### Task requirements
From the data below, repeat exactly the lines from the line with "FAQ (179, 2432)" to the line with "[Dotted Shantung Silk", both included.

Stored data
###
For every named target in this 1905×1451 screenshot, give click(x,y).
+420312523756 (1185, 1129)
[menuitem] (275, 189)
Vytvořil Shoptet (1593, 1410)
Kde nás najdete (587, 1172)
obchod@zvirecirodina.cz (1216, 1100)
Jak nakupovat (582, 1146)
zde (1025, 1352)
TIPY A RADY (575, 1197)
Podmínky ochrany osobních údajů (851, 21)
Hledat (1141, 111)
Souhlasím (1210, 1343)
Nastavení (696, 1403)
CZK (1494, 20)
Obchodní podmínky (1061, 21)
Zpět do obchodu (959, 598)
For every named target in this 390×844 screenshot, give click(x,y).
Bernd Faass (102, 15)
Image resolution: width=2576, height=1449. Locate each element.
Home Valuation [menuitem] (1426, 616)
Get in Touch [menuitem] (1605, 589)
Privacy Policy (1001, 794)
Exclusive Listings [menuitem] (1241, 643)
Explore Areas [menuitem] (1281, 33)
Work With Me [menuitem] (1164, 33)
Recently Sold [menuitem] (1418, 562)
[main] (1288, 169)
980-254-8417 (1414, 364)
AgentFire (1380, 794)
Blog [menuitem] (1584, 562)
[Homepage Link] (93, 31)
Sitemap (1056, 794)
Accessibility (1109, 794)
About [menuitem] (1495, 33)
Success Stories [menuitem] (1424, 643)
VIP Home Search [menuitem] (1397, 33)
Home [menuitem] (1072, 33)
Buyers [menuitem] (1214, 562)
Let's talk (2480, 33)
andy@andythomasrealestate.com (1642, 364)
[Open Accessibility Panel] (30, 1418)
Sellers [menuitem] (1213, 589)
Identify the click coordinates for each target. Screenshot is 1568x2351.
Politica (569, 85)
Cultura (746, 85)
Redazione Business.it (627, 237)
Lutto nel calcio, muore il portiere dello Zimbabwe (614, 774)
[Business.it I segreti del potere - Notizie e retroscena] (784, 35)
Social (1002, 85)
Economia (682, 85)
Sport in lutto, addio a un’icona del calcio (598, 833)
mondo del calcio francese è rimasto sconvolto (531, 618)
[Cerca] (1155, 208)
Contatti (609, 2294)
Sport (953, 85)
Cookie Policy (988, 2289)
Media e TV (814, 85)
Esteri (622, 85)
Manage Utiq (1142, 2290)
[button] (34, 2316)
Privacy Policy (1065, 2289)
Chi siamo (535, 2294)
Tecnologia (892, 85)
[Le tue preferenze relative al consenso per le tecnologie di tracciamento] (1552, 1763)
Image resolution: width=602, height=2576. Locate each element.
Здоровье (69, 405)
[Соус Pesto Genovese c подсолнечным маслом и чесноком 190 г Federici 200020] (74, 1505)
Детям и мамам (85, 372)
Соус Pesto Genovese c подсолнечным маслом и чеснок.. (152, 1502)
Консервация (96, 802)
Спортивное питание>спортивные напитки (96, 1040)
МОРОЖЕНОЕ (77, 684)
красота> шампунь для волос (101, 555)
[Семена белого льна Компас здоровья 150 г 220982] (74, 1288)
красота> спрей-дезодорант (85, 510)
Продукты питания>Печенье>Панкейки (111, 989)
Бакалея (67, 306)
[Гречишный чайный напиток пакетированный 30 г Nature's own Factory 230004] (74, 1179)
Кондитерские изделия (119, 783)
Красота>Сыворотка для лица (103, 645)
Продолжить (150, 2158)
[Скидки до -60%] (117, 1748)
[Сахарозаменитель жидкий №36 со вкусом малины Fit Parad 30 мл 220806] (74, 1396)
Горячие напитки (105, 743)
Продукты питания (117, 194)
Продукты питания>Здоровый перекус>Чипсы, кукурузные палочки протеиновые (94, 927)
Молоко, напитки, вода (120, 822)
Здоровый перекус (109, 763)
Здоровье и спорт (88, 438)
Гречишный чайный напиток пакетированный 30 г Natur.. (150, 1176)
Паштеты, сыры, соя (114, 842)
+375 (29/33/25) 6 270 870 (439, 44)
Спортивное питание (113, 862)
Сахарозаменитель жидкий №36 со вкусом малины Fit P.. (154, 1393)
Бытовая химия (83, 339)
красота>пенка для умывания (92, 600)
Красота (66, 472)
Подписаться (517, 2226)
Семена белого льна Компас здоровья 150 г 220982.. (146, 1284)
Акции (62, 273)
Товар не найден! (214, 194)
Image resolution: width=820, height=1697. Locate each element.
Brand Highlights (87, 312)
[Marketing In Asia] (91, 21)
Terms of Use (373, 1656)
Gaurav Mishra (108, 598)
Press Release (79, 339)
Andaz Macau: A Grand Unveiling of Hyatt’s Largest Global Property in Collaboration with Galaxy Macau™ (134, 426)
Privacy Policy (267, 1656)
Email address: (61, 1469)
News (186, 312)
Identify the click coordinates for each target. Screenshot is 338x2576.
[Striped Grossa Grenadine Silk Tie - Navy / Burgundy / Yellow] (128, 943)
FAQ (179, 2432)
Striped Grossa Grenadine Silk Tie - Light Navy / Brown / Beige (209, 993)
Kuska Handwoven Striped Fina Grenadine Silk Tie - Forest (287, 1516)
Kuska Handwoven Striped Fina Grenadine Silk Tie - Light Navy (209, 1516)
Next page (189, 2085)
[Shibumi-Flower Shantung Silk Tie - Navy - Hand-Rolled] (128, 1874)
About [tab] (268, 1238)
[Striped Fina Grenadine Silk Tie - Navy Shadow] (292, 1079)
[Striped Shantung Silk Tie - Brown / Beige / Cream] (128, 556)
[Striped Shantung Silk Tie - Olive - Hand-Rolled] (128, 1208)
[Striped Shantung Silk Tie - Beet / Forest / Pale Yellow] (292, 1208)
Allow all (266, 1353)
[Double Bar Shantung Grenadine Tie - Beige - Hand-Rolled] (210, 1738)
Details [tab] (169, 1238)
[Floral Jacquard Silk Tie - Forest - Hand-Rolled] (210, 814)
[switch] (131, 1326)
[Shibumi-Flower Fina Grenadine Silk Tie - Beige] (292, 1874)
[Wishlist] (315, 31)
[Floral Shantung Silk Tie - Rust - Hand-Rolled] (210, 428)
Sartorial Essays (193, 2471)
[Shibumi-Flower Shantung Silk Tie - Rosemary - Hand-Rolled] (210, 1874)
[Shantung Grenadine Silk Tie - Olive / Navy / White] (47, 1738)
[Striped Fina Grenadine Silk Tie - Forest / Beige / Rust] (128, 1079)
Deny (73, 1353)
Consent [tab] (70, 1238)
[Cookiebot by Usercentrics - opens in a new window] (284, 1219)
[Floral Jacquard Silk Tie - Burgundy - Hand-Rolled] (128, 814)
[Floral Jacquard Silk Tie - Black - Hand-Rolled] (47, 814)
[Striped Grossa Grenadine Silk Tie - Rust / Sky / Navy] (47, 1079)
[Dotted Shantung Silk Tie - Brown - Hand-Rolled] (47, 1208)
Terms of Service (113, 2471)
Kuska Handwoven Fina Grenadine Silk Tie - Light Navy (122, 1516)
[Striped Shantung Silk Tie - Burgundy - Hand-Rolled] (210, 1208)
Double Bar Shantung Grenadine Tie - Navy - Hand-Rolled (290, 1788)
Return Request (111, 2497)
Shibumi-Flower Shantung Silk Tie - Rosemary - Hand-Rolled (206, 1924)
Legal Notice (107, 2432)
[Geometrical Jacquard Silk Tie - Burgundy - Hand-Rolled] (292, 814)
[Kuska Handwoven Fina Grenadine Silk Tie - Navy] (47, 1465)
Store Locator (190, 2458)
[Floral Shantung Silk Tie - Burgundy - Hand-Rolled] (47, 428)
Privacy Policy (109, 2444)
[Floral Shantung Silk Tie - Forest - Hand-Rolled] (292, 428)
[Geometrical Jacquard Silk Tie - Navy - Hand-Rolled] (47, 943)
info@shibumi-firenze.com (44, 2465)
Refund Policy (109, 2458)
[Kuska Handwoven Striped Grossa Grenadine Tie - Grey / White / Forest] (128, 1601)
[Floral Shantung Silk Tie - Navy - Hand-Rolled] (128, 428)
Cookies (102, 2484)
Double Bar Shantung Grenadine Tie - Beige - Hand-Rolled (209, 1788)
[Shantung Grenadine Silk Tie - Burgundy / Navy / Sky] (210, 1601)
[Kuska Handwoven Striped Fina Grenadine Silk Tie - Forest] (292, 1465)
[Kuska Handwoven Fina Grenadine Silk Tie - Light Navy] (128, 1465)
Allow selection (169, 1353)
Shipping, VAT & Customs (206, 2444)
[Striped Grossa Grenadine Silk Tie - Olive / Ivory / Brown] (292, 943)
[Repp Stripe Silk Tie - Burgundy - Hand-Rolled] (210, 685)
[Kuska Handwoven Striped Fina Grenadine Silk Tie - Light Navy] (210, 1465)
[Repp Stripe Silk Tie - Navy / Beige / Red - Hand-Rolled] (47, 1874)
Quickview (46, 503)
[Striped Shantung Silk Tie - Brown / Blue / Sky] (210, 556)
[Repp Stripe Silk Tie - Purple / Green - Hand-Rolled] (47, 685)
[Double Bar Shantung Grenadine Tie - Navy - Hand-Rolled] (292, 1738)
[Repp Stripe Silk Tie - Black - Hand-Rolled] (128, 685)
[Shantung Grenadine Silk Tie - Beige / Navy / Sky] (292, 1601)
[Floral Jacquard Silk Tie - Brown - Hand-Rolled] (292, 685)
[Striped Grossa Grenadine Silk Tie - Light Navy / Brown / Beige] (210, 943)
###
### Response to this task
FAQ (179, 2432)
Striped Grossa Grenadine Silk Tie - Light Navy / Brown / Beige (209, 993)
Kuska Handwoven Striped Fina Grenadine Silk Tie - Forest (287, 1516)
Kuska Handwoven Striped Fina Grenadine Silk Tie - Light Navy (209, 1516)
Next page (189, 2085)
[Shibumi-Flower Shantung Silk Tie - Navy - Hand-Rolled] (128, 1874)
About [tab] (268, 1238)
[Striped Fina Grenadine Silk Tie - Navy Shadow] (292, 1079)
[Striped Shantung Silk Tie - Brown / Beige / Cream] (128, 556)
[Striped Shantung Silk Tie - Olive - Hand-Rolled] (128, 1208)
[Striped Shantung Silk Tie - Beet / Forest / Pale Yellow] (292, 1208)
Allow all (266, 1353)
[Double Bar Shantung Grenadine Tie - Beige - Hand-Rolled] (210, 1738)
Details [tab] (169, 1238)
[Floral Jacquard Silk Tie - Forest - Hand-Rolled] (210, 814)
[switch] (131, 1326)
[Shibumi-Flower Fina Grenadine Silk Tie - Beige] (292, 1874)
[Wishlist] (315, 31)
[Floral Shantung Silk Tie - Rust - Hand-Rolled] (210, 428)
Sartorial Essays (193, 2471)
[Shibumi-Flower Shantung Silk Tie - Rosemary - Hand-Rolled] (210, 1874)
[Shantung Grenadine Silk Tie - Olive / Navy / White] (47, 1738)
[Striped Fina Grenadine Silk Tie - Forest / Beige / Rust] (128, 1079)
Deny (73, 1353)
Consent [tab] (70, 1238)
[Cookiebot by Usercentrics - opens in a new window] (284, 1219)
[Floral Jacquard Silk Tie - Burgundy - Hand-Rolled] (128, 814)
[Floral Jacquard Silk Tie - Black - Hand-Rolled] (47, 814)
[Striped Grossa Grenadine Silk Tie - Rust / Sky / Navy] (47, 1079)
[Dotted Shantung Silk Tie - Brown - Hand-Rolled] (47, 1208)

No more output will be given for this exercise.